- _WORK TO BE COMPLETED_
Take the line that contains "You are a GUI" and every line below it to the end of the entries, and give them again exactly, leaving out any pictures.

- _LISTED RECORDS_
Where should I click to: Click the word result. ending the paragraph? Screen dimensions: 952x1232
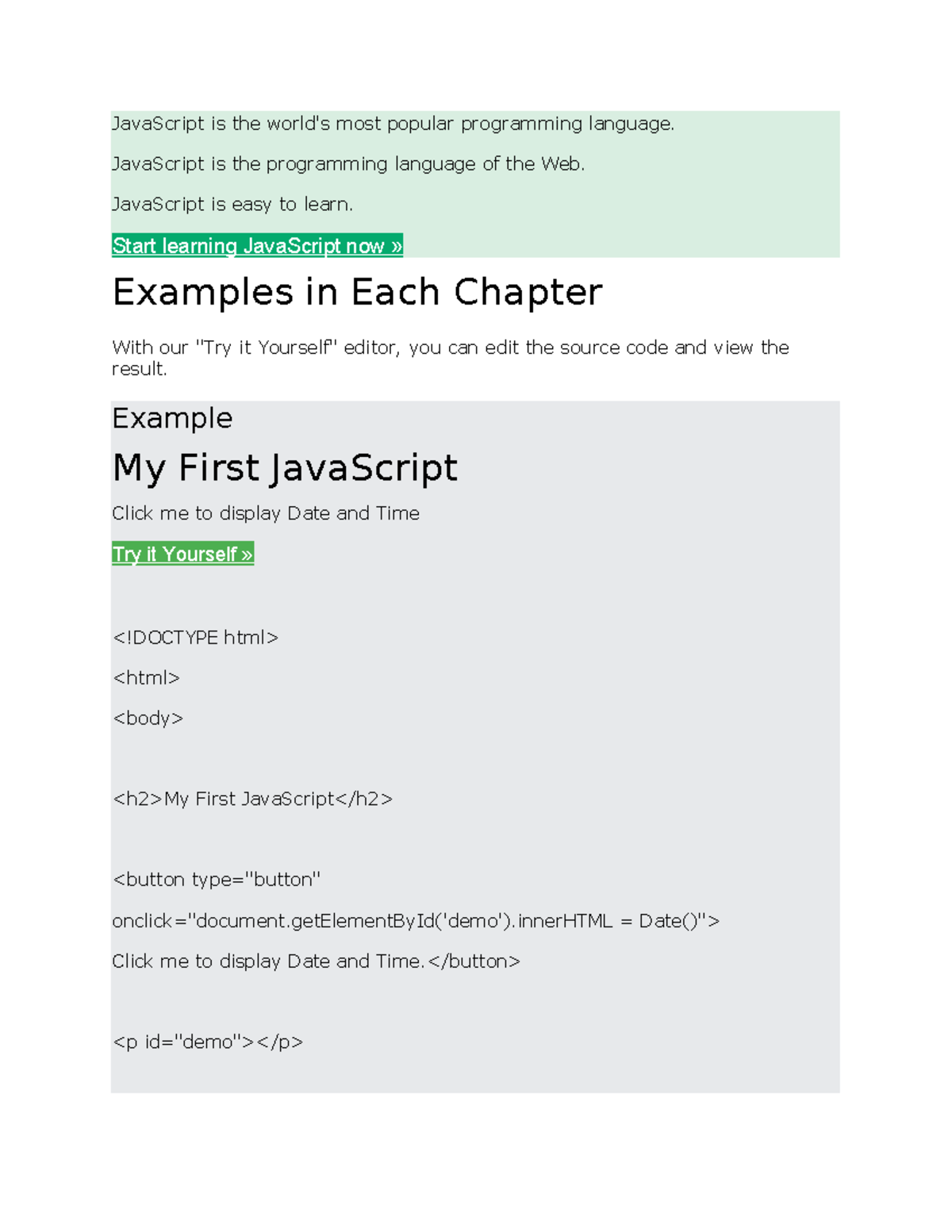(140, 369)
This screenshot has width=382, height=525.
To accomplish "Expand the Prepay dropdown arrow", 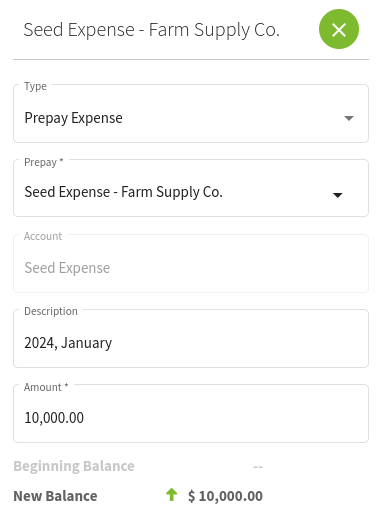I will [x=337, y=195].
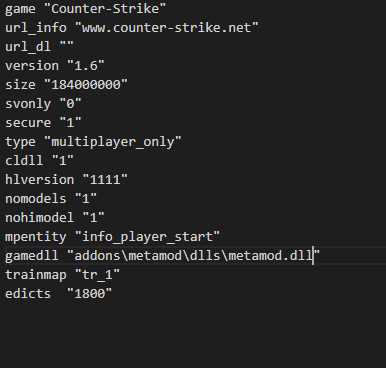
Task: Place cursor inside empty url_dl quotes
Action: point(67,44)
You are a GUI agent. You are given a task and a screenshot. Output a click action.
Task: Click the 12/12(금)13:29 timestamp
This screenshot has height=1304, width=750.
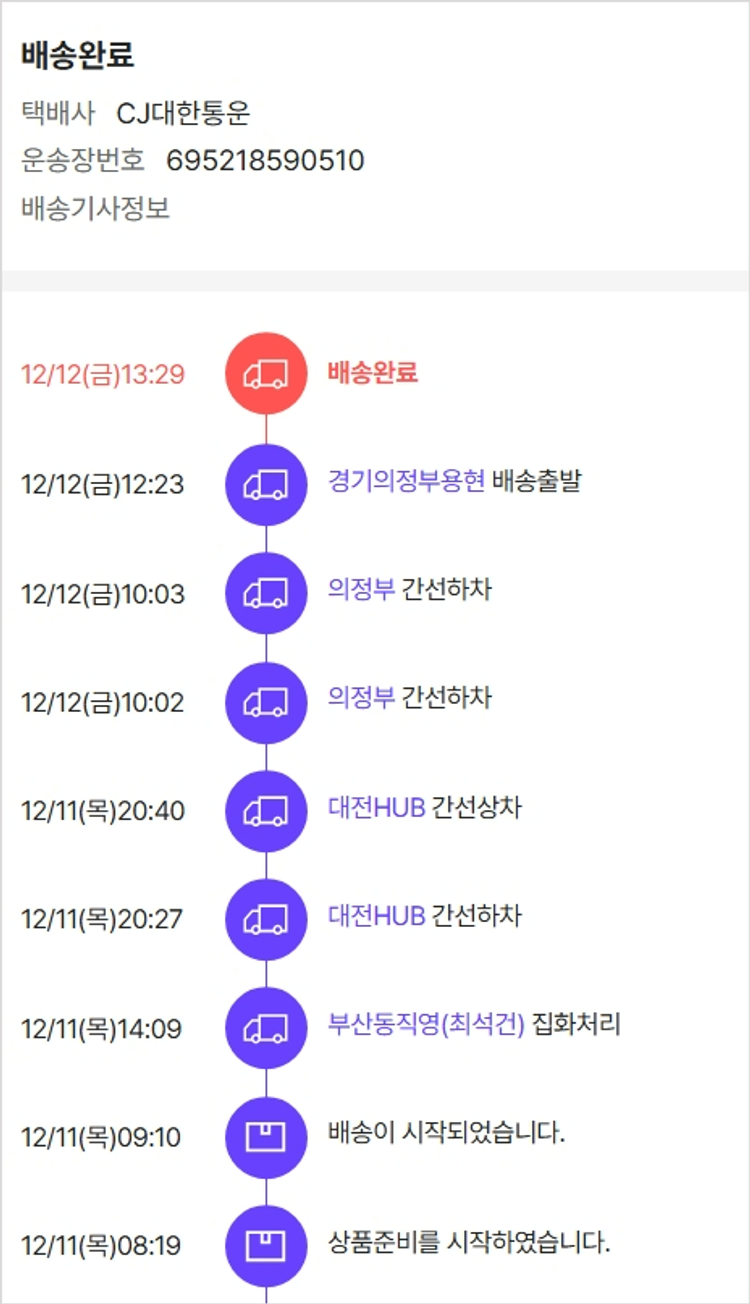pos(103,375)
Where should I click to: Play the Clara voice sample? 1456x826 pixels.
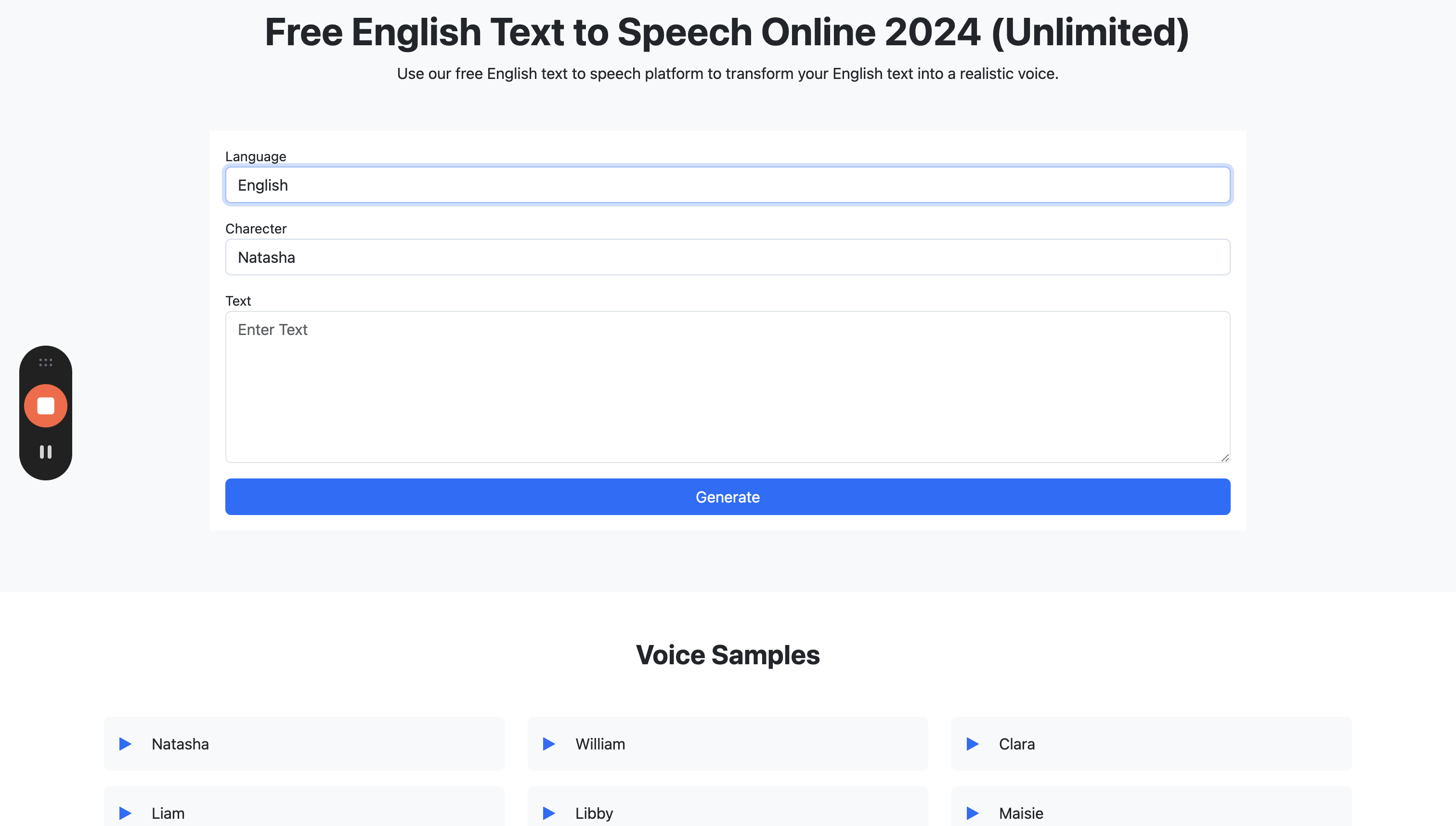[973, 744]
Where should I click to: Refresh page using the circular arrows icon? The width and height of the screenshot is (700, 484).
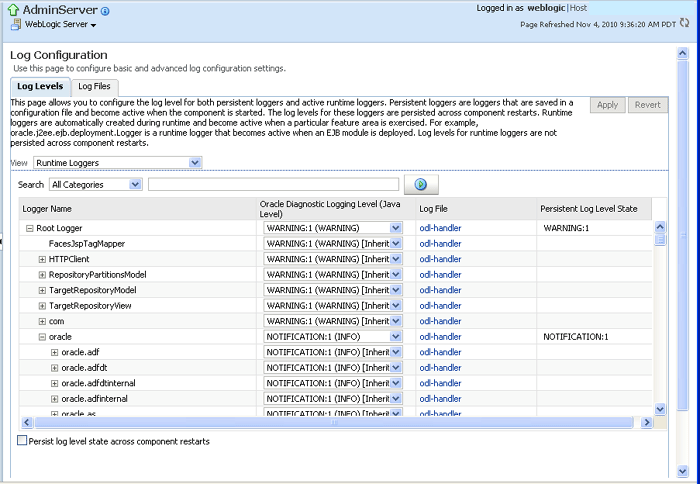[x=684, y=23]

- _ANSWER BELOW_
You are a GUI agent. You are given a task and a screenshot. Output a click action.
Task: Click the 12/12(금)13:29 timestamp
This screenshot has height=1304, width=750.
pos(103,375)
Where should I click to: Play the Clara voice sample? 1456x826 pixels.
[973, 744]
Where should I click to: Refresh page using the circular arrows icon? The width and height of the screenshot is (700, 484).
[x=684, y=23]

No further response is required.